Experiments show that early layers often fail to preserve token identity under the logit lens, but the Patchscope variant succeeds. The richer context of "Please repeat:" provides enough scaffolding for the model to decode the representation correctly.

This illustrates a key advantage: expressive target prompts can compensate for basis changes that defeat simple vocabulary projection.

Cross-Model Inspection

Perhaps the most striking capability is using one model to inspect another. If we have a small model $S$ whose representations are difficult to interpret, we can patch those representations into a more capable model $M$ .

The procedure:

Run $S$ on the source prompt; extract $\mathbf{h}^{(S)}_{i,\ell}$
Map $\mathbf{h}^{(S)}$ to $M$ 's representation space (if architectures differ, this requires a learned mapping)
Patch into $M$ 's forward pass with an appropriate target prompt
Use $M$ 's generation as the interpretation

This works surprisingly well when models share similar representation spaces (e.g., models from the same family). A larger model can articulate distinctions that a smaller model computes but cannot express linguistically.

Pause and think: When would cross-model inspection fail?

Under what conditions would using model $M$ to interpret model $S$ produce unreliable results?

Consider:

If $S$ and $M$ were trained on very different data distributions
If $S$ uses representations that have no analog in $M$ 's learned concepts
If the mapping between representation spaces is lossy

Cross-model inspection relies on shared representational structure. When models diverge significantly in what they learn or how they encode it, the interpretation may reflect $M$ 's prior beliefs more than $S$ 's actual representations.

Multi-Hop Reasoning Correction

Beyond inspection, Patchscopes enables intervention. Consider a question requiring multi-hop reasoning: "What is the capital of the country where the Eiffel Tower is located?"

A model might correctly compute "France" as an intermediate result but fail to retrieve "Paris" as the capital. By extracting the intermediate representation of "France" and patching it into a fresh prompt like "The capital of [PATCH] is:", we can bypass the point of failure.

This is not interpretation per se, but it demonstrates that the representations are often more capable than the model's end-to-end behavior suggests. The bottleneck is in composing multiple reasoning steps, not in the individual computations.

Limitations

Patchscopes inherits limitations from its components:

Prompt sensitivity. The target prompt strongly influences what information is extracted. A poorly designed prompt may fail to elicit relevant information or may impose the model's prior rather than reflecting the source representation.

Faithfulness uncertainty. The model's generation is not guaranteed to be a faithful description of the patched representation. The model might hallucinate plausible-sounding descriptions that do not reflect the actual content.

Cross-model mapping. When $S$ and $M$ have different architectures, the representation mapping may introduce distortions. Even when architectures match, layer-to-layer alignment is not guaranteed.

Computational cost. Each inspection requires a forward pass through the target model. For large-scale analysis of many representations, this can be expensive.

Why Patchscopes Matters

Patchscopes provides a unifying lens (pun intended) for understanding activation inspection. Prior methods like vocabulary projection and probing are revealed as special cases. The framework's flexibility, particularly cross-model inspection and expressive target prompts, opens new possibilities for understanding what representations encode.

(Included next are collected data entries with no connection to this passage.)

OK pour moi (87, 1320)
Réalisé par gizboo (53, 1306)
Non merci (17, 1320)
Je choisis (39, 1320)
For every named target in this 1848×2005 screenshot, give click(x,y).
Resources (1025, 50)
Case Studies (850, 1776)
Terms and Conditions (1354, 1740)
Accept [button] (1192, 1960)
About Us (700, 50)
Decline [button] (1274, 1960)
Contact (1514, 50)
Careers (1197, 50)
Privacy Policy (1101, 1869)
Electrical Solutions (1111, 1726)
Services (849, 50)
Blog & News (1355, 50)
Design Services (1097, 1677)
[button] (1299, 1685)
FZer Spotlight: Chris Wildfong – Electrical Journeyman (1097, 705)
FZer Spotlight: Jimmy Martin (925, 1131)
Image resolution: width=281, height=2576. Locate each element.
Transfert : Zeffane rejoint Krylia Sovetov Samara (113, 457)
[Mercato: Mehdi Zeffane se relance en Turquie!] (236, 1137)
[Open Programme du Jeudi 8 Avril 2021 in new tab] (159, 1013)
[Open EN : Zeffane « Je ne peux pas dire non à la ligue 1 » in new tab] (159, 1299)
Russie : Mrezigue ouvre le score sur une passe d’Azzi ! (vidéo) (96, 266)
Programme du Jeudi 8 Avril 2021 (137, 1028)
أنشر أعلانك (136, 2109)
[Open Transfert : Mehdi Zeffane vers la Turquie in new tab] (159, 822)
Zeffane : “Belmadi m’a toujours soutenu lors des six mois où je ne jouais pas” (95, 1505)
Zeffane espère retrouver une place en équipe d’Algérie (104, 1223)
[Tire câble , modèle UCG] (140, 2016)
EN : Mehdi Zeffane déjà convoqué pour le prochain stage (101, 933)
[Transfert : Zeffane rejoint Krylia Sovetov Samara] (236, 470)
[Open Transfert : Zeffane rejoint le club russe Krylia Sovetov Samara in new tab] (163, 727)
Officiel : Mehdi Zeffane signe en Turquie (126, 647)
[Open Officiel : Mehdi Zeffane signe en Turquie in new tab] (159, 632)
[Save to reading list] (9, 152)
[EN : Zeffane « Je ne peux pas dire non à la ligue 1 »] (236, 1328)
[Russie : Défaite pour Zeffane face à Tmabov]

More fundamentally, Patchscopes demonstrates that language models can serve as their own interpreters. The same capabilities that enable coherent text generation can be repurposed to explain internal representations. This self-referential quality is central to the methods that follow in this block.

Looking Ahead

While Patchscopes uses carefully crafted prompts to elicit specific information, SelfIE explores a related approach: injecting representations back into the model to enable free-form self-interpretation. The methods are complementary. Patchscopes provides structured inspection; SelfIE explores more open-ended self-explanation.